--- BEGIN Page extract ---
And I want to thank my wife, my first reader of choice and hardest, fairest critic. An ardent Kennedy supporter, she saw him
in person not long before his death, and has never forgotten it. A contrarian her whole life, Tabitha is (it does not surprise me and should not surprise you) on the side of the conspiracy theorists.

Have I gotten things wrong here? You bet. Have I changed things to suit the course of my story? Sure. As one example, it’s true that Lee and Marina went to a welcome party thrown by George Bouhe and attended by most of the area’s Russian émigrés, and it’s true that Lee hated and resented those middle-class burghers who had turned their back on Mother Russia, but the party happened three weeks later than it does in my book. And while it’s true that Lee, Marina, and baby June lived upstairs at 214 West Neely Street, I have no idea who—if anybody—lived in the downstairs apartment. But that was the one I toured (paying twenty bucks for the privilege), and it seemed a shame not to use the layout of the place. And what a desperate little place it was.

Mostly, however, I stuck to the truth.

Some people will protest that I have been excessively hard on the city of Dallas. I beg to differ. If anything, Jake Epping’s first-person narrative allowed me to be too easy on it, at least as it was in 1963. On the day Kennedy landed at Love Field, Dallas was a hateful place. Confederate flags flew rightside up; American flags flew upside down. Some airport spectators held up signs reading HELP JFK STAMP OUT DEMOCRACY. Not long before that day in November, both Adlai Stevenson and Lady Bird Johnson were subjected to spit-showers by Dallas voters. Those spitting on Mrs. Johnson were middle-class housewives.
--- END Page extract ---
--- BEGIN Entries supplied ---
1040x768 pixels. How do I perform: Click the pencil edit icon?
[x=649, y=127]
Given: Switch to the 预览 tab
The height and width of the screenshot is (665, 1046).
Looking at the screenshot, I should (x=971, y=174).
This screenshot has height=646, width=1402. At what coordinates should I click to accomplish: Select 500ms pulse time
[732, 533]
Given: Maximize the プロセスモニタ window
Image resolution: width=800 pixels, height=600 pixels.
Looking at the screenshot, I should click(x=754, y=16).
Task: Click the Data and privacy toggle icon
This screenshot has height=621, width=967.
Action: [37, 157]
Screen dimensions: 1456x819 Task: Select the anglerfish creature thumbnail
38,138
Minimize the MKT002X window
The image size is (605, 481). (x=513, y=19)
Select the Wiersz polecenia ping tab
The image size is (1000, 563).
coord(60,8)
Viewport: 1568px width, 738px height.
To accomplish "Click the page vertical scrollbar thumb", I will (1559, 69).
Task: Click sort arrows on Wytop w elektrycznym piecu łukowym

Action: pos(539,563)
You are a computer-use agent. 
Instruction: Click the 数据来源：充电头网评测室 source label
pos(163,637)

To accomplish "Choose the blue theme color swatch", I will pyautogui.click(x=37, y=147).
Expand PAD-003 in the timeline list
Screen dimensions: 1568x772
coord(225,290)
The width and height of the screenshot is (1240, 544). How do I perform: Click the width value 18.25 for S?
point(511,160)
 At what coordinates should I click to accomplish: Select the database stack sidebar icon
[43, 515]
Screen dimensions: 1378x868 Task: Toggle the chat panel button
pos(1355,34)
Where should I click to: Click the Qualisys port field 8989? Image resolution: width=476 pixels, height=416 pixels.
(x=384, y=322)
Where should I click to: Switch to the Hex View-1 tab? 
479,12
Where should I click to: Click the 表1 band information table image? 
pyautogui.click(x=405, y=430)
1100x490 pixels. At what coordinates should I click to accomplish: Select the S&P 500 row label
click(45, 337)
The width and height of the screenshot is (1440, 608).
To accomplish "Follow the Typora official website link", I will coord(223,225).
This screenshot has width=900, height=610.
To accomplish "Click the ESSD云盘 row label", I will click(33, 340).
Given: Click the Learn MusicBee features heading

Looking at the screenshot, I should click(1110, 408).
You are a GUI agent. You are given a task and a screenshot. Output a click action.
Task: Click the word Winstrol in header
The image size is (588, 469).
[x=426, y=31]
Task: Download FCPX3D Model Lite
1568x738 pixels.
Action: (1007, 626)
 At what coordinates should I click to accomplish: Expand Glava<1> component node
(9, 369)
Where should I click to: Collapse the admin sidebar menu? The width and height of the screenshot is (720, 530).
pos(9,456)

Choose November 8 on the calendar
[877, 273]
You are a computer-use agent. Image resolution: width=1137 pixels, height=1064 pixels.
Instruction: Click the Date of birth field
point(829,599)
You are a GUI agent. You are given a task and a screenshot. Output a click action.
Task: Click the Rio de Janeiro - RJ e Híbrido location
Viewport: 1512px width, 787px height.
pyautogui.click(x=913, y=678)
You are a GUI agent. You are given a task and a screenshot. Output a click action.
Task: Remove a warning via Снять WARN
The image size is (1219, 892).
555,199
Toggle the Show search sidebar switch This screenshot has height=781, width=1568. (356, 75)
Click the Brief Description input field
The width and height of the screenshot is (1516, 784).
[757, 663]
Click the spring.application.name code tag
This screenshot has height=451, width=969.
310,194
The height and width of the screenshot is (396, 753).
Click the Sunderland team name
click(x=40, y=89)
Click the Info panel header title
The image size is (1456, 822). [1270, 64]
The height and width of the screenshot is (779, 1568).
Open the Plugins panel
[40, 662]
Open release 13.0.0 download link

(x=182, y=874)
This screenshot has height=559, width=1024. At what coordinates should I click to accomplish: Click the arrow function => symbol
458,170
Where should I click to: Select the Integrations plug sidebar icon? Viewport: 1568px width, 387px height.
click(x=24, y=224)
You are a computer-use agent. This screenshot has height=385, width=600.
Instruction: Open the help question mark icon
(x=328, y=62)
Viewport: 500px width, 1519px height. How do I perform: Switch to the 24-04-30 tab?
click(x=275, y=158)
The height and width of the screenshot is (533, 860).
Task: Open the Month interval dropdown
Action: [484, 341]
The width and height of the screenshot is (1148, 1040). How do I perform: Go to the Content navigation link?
--- END Entries supplied ---
• [Objectives]:
• 1. In the excerpt, how much did the writer pay to tour the downstairs apartment?
• 2. According to the excerpt, which people lived upstairs at 214 West Neely Street? List them all.
• 3. Reproduce the passage of the excerpt starting with "Have I gotten" and going on through "to the truth.".
The data come from a separate source.

• [Response list]:
• 1. Twenty bucks.

• 2. Lee, Marina, and baby June.

• 3.
Have I gotten things wrong here? You bet. Have I changed things to suit the course of my story? Sure. As one example, it’s true that Lee and Marina went to a welcome party thrown by George Bouhe and attended by most of the area’s Russian émigrés, and it’s true that Lee hated and resented those middle-class burghers who had turned their back on Mother Russia, but the party happened three weeks later than it does in my book. And while it’s true that Lee, Marina, and baby June lived upstairs at 214 West Neely Street, I have no idea who—if anybody—lived in the downstairs apartment. But that was the one I toured (paying twenty bucks for the privilege), and it seemed a shame not to use the layout of the place. And what a desperate little place it was.

Mostly, however, I stuck to the truth.